C'est pourtant au mid que la situation se débloque favorablement pour les champions de la LCK, aidés par la Bannière de Commandement que porte sans complexe le Vel'Koz chez KingZone. Les Coréens jouent alors leur meilleure relation mid-jungle de la finale sur cette Game 4, avec un Peanut bien plus à l'aise sur Olaf.
Les choses ne se passent par contre pas idéalement pour Khan dans son match-up. Le toplaner coréen paye le manque de mobilité de sa Illaoi et perd son avantage naturel au fil des ganks du jungler RNG dans la partie. Mais comme une lumière au bout du tunnel, KingZone prend un teamfight parfait au Baron Nashor, en bénéficiant d'un excellent setup de vision topside.
Khan tentera même une Téléportation dans la base chinoise afin de finir la partie, ce qui lui sera refusé par la réapparition soudaine de l'inhibiteur botlane.
L'emballement est total dans cette rencontre. C'est lors d'un ultime trade midlane qu'est puni le mauvais positionnement et le teamfight décousu des KingZone, qui craquent définitivement sous l'enjeu de la partie. Plus que jamais audacieux dans la manière d'affronter leur destin, KingZone DragonX échoue dans cette finale, victime du dernier coup d'éclat d'Uzi dans ce MSI 2018.

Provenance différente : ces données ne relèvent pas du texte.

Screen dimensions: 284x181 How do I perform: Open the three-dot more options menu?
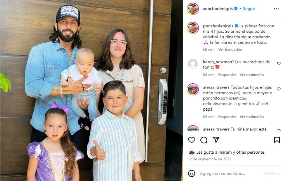tap(276, 9)
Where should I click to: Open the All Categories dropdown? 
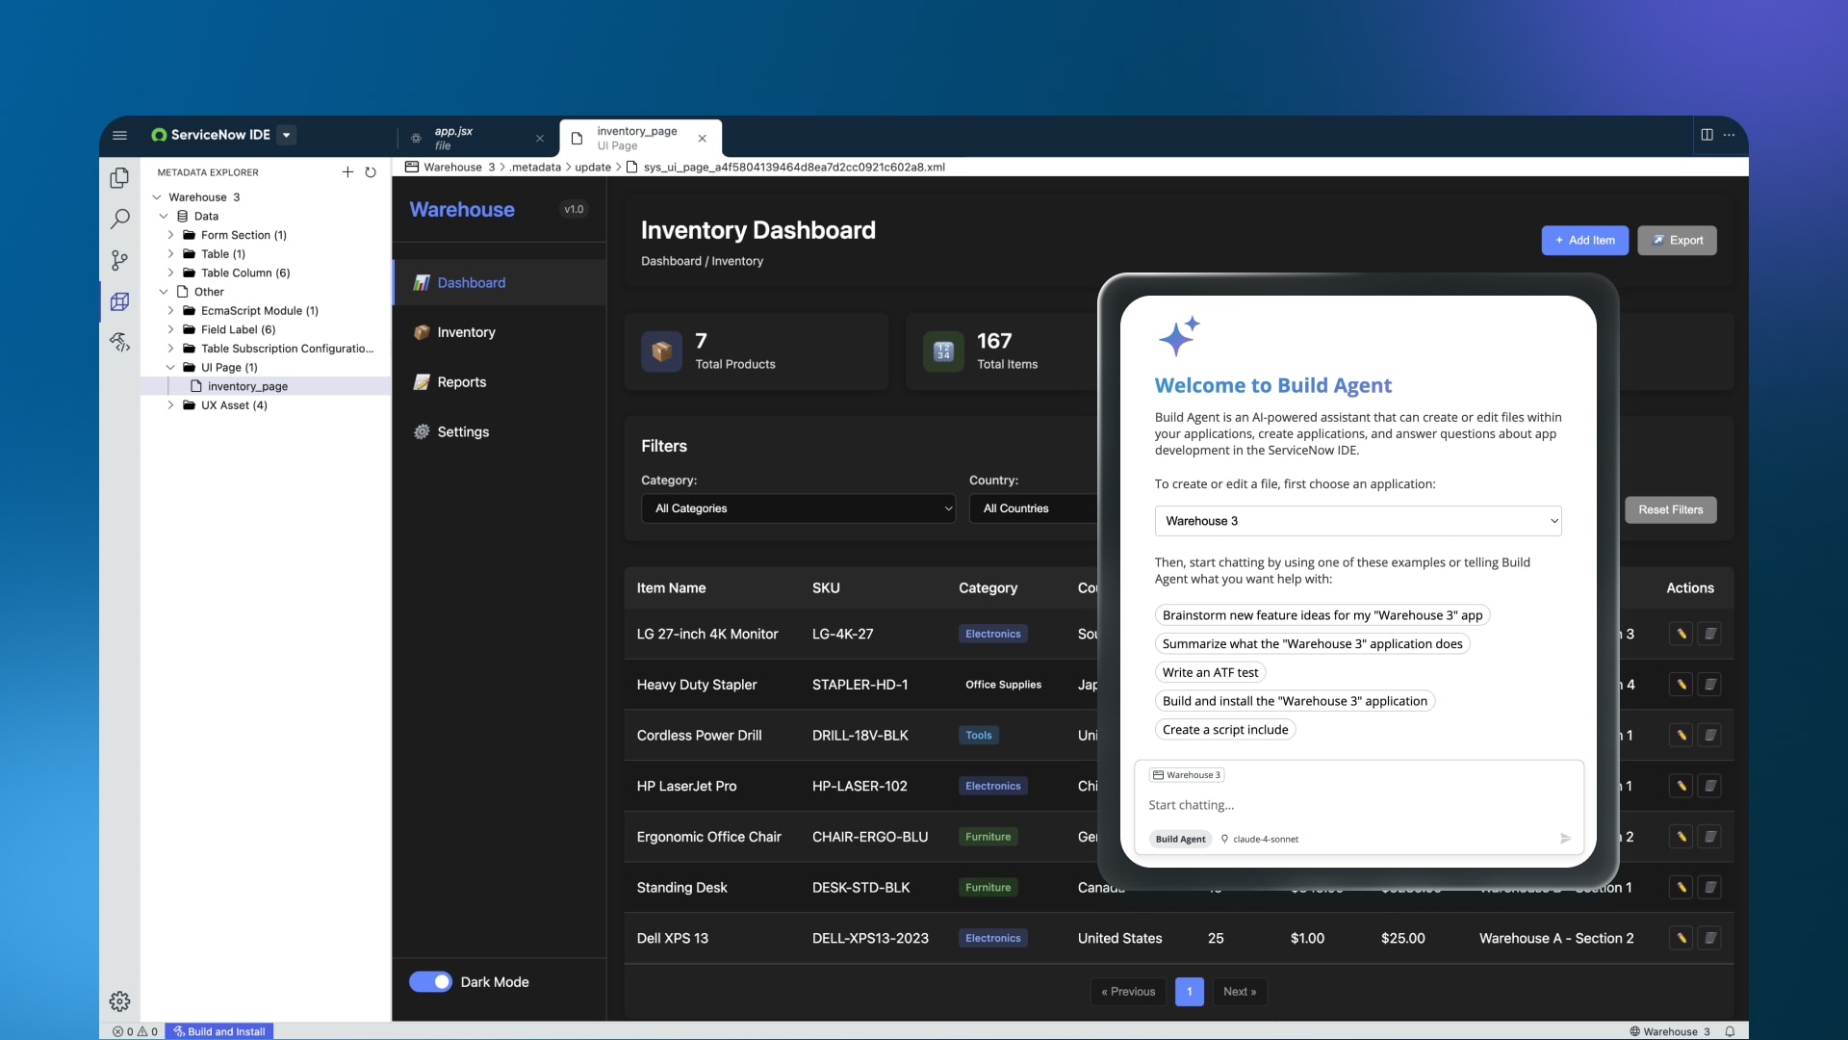tap(798, 508)
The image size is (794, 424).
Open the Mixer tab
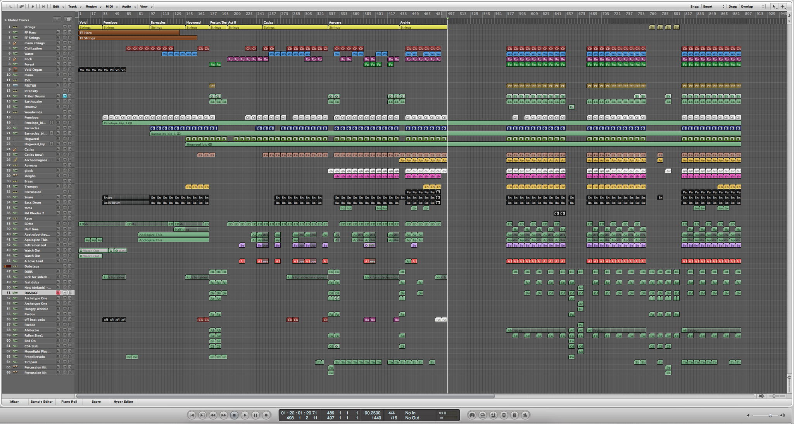pyautogui.click(x=14, y=401)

L'impuissance des KingZone devant le rouleau compresseur Uzi et Ming, qui est à n'en pas douter le meilleur support de cette compétition et l'homme de l'ombre derrière la réussite de son carry-ad, était la grande appréhension de cette finale. PraY et GorillA, loin d'avoir été baladés sur leur botlane, n'ont rivalisé avec Uzi que dans de très rares circonstances.
Impossible également pour Khan d'être décisif dans des match-up délicats, surtout lorsqu'il faut s'habituer pour le toplaner KZ, à l'irruption du jungler sur la lane durant l'intégralité d'un BO5. Les regrets de cette finale sont surement pour Peanut qui n'a pas renouvelé son gameplay, à bout de souffle dans cette méta. Le jungler KZ était attendu à son meilleur niveau pour ce rendez-vous et il s'est pourtant retrouvé en difficulté pour peser sur la botlane et mener l'agression contre Uzi.
L'impression laissée par Royal Never Give Up dans ce MSI 2018 est inoubliable. L'influence et l'autorité d'Uzi ainsi que le dévouement total de son équipe sont du domaine du jamais vu, mais également une belle promesse pour les compétitions à venir. D'ici le Summer Split et les Championnats du Monde, difficile d'évaluer la marge de progression qui subsiste chez RNG, tout comme il est inenvisageable aujourd'hui d'imaginer une seule équipe au monde pouvoir prendre un BO5 à Uzi et son équipe.